## ASSIGNED TASK:
For this task, extract exactly the lines of the data below, from the line containing "Task: Expand the Times New Roman font list" through the last one, with pictures left out.

Screenshot grounding data:
»»

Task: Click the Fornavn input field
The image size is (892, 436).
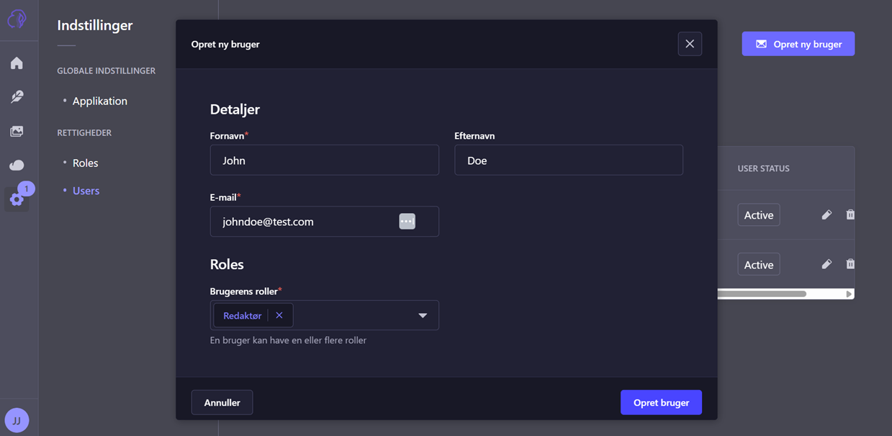Action: point(324,160)
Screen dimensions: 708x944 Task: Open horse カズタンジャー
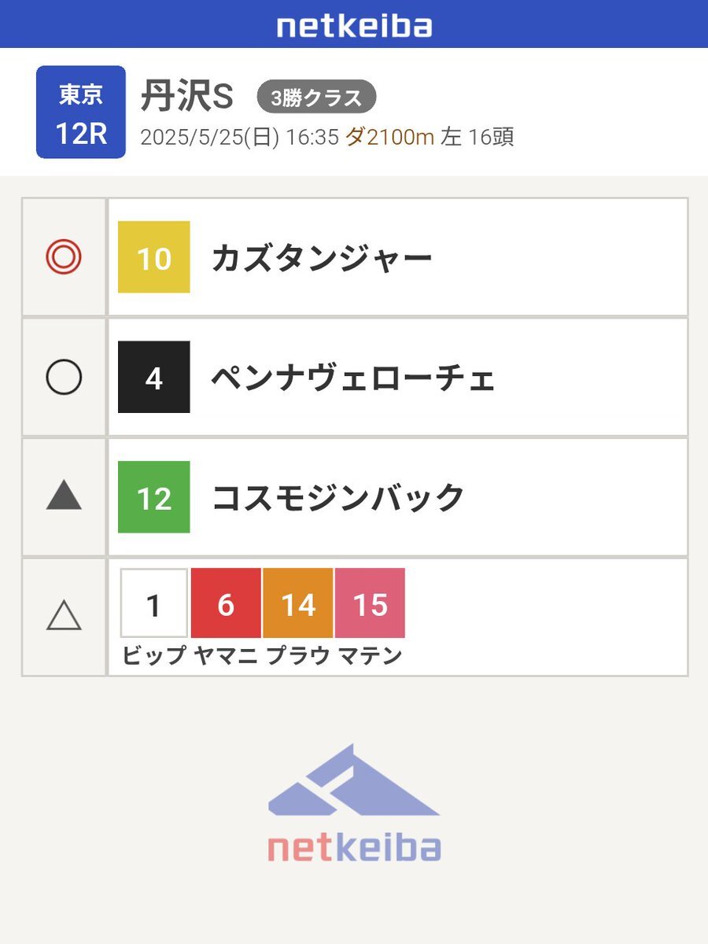tap(322, 259)
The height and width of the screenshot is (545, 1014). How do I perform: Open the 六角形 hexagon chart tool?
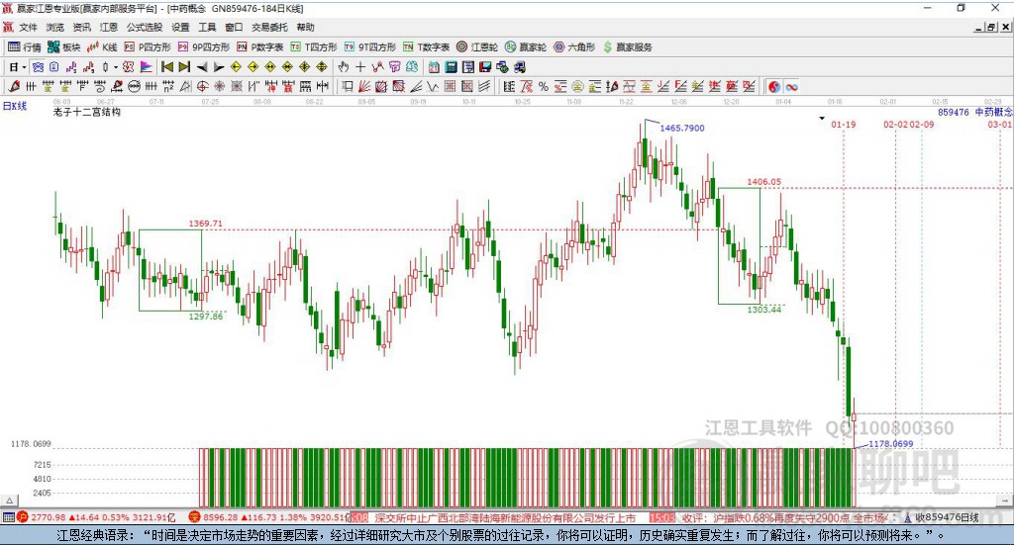pyautogui.click(x=574, y=46)
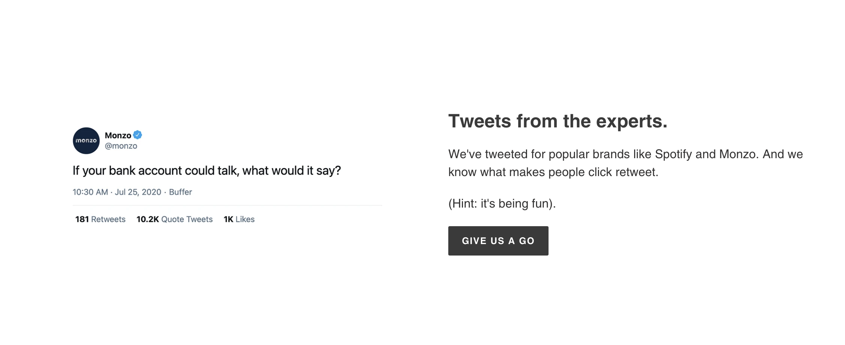Open the 10.2K Quote Tweets
This screenshot has width=845, height=345.
point(174,219)
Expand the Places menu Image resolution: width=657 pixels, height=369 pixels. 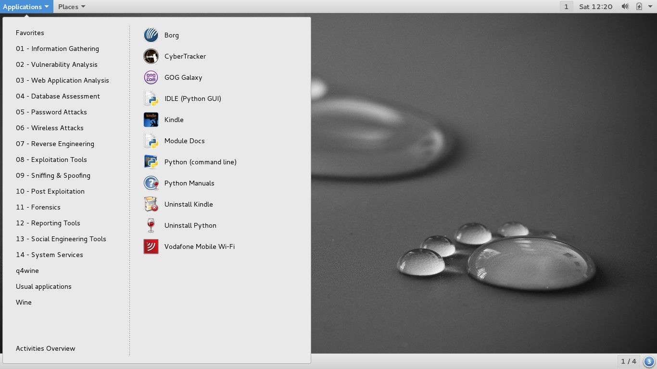tap(72, 7)
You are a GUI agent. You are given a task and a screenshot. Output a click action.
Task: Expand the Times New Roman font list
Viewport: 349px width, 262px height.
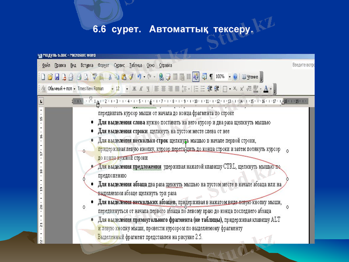[x=113, y=88]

««

## OUTPUT:
Task: Expand the Times New Roman font list
Viewport: 349px width, 262px height.
[x=113, y=88]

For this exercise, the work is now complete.